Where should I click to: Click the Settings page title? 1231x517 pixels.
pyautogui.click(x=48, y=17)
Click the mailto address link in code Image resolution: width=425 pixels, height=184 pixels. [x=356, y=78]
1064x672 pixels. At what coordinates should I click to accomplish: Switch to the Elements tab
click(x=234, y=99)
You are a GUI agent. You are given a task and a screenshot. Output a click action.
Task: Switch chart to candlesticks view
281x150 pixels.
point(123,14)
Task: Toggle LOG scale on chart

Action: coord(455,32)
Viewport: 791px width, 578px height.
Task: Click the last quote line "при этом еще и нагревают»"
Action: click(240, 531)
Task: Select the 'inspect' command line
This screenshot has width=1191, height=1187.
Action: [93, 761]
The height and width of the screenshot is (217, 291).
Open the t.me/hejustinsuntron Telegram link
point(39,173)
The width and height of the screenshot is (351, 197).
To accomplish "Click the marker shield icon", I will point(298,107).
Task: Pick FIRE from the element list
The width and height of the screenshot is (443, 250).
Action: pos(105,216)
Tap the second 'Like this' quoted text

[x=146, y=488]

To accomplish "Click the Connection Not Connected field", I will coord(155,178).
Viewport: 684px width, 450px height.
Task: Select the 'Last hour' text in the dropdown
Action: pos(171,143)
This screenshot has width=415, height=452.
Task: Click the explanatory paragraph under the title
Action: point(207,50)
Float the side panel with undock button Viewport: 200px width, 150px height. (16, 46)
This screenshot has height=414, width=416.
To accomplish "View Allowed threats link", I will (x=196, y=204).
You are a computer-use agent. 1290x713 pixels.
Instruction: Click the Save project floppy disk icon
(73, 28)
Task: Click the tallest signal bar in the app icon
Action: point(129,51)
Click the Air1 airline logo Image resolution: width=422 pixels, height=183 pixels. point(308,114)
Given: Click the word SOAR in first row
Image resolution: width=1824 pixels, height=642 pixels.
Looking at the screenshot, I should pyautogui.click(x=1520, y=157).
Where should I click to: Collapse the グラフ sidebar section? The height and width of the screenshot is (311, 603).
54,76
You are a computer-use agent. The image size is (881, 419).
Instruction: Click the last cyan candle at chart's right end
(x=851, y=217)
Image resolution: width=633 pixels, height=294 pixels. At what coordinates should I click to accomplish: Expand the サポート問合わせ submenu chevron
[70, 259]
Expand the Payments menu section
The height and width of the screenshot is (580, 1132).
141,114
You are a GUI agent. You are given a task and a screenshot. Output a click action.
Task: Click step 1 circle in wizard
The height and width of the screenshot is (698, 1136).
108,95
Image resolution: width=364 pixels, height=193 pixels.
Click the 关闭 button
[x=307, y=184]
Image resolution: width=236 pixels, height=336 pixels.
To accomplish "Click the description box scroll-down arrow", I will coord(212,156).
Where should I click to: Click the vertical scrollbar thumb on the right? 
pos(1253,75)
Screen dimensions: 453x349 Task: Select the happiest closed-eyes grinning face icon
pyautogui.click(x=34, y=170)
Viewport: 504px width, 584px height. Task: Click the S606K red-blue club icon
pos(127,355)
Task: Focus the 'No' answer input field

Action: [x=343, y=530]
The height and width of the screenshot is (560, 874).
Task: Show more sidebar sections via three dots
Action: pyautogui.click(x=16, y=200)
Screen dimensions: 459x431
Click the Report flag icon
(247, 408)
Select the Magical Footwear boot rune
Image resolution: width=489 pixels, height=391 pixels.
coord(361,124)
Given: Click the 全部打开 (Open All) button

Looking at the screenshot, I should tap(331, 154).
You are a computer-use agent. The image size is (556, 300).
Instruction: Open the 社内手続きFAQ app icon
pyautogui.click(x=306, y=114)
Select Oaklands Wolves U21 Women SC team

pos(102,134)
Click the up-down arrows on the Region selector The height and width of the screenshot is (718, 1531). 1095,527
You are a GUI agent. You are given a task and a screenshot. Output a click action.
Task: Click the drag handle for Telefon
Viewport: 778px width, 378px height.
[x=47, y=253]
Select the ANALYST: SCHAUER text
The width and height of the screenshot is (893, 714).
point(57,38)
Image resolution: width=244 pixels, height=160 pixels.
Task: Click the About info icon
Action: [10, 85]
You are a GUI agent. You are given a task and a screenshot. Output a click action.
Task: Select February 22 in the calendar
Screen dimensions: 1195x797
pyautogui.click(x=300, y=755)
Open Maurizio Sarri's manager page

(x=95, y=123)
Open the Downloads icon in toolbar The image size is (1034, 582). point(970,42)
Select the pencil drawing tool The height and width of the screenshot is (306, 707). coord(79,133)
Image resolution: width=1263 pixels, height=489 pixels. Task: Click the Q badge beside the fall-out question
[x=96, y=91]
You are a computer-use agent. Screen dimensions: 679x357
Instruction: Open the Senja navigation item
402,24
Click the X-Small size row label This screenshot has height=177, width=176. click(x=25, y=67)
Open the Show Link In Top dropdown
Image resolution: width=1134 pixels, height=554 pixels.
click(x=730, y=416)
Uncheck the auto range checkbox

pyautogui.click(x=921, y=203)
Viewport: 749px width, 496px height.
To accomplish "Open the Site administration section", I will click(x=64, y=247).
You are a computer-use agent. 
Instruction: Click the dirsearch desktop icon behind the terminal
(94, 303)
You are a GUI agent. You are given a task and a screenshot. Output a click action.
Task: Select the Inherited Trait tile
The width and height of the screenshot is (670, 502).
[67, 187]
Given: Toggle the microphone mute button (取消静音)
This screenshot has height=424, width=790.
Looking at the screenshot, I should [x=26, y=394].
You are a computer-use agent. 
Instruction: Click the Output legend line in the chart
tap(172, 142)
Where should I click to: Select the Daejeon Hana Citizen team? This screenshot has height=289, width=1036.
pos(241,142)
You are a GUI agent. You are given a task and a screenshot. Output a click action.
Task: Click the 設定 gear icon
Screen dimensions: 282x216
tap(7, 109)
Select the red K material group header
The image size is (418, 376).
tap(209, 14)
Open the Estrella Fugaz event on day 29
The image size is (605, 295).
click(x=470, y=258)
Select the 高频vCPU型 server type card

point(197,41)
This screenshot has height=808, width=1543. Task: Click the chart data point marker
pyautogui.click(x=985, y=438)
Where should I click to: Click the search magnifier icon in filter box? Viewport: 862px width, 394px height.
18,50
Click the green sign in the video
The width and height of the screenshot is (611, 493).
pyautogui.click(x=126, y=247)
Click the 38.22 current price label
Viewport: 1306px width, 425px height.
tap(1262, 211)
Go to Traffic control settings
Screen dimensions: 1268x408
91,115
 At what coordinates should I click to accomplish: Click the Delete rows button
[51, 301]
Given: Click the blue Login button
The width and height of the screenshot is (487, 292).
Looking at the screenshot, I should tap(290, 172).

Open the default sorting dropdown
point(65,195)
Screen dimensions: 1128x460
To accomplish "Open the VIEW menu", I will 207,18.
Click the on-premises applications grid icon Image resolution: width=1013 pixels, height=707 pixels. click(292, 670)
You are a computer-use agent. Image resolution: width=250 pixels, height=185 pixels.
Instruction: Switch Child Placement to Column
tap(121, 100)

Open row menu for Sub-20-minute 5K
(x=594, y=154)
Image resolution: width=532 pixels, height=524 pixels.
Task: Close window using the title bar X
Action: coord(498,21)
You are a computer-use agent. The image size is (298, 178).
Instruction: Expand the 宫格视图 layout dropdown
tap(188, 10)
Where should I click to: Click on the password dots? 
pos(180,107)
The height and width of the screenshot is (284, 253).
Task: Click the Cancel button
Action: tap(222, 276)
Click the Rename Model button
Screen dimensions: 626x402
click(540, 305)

What you need to do: Return, unchanged, the run of lines above that opens with the line containing "Where should I click to: Click the vertical" and closes with the line containing "Select the pencil". Include both.

Problem solution:
Where should I click to: Click the vertical scrollbar thumb on the right? 
pos(1253,75)
Screen dimensions: 453x349 Task: Select the happiest closed-eyes grinning face icon
pyautogui.click(x=34, y=170)
Viewport: 504px width, 584px height. Task: Click the S606K red-blue club icon
pos(127,355)
Task: Focus the 'No' answer input field

Action: [x=343, y=530]
The height and width of the screenshot is (560, 874).
Task: Show more sidebar sections via three dots
Action: pyautogui.click(x=16, y=200)
Screen dimensions: 459x431
Click the Report flag icon
(247, 408)
Select the Magical Footwear boot rune
Image resolution: width=489 pixels, height=391 pixels.
coord(361,124)
Given: Click the 全部打开 (Open All) button

Looking at the screenshot, I should tap(331, 154).
You are a computer-use agent. The image size is (556, 300).
Instruction: Open the 社内手続きFAQ app icon
pyautogui.click(x=306, y=114)
Select Oaklands Wolves U21 Women SC team

pos(102,134)
Click the up-down arrows on the Region selector The height and width of the screenshot is (718, 1531). 1095,527
You are a GUI agent. You are given a task and a screenshot. Output a click action.
Task: Click the drag handle for Telefon
Viewport: 778px width, 378px height.
[x=47, y=253]
Select the ANALYST: SCHAUER text
The width and height of the screenshot is (893, 714).
point(57,38)
Image resolution: width=244 pixels, height=160 pixels.
Task: Click the About info icon
Action: [10, 85]
You are a GUI agent. You are given a task and a screenshot. Output a click action.
Task: Select February 22 in the calendar
Screen dimensions: 1195x797
pyautogui.click(x=300, y=755)
Open Maurizio Sarri's manager page

(x=95, y=123)
Open the Downloads icon in toolbar The image size is (1034, 582). point(970,42)
Select the pencil drawing tool The height and width of the screenshot is (306, 707). coord(79,133)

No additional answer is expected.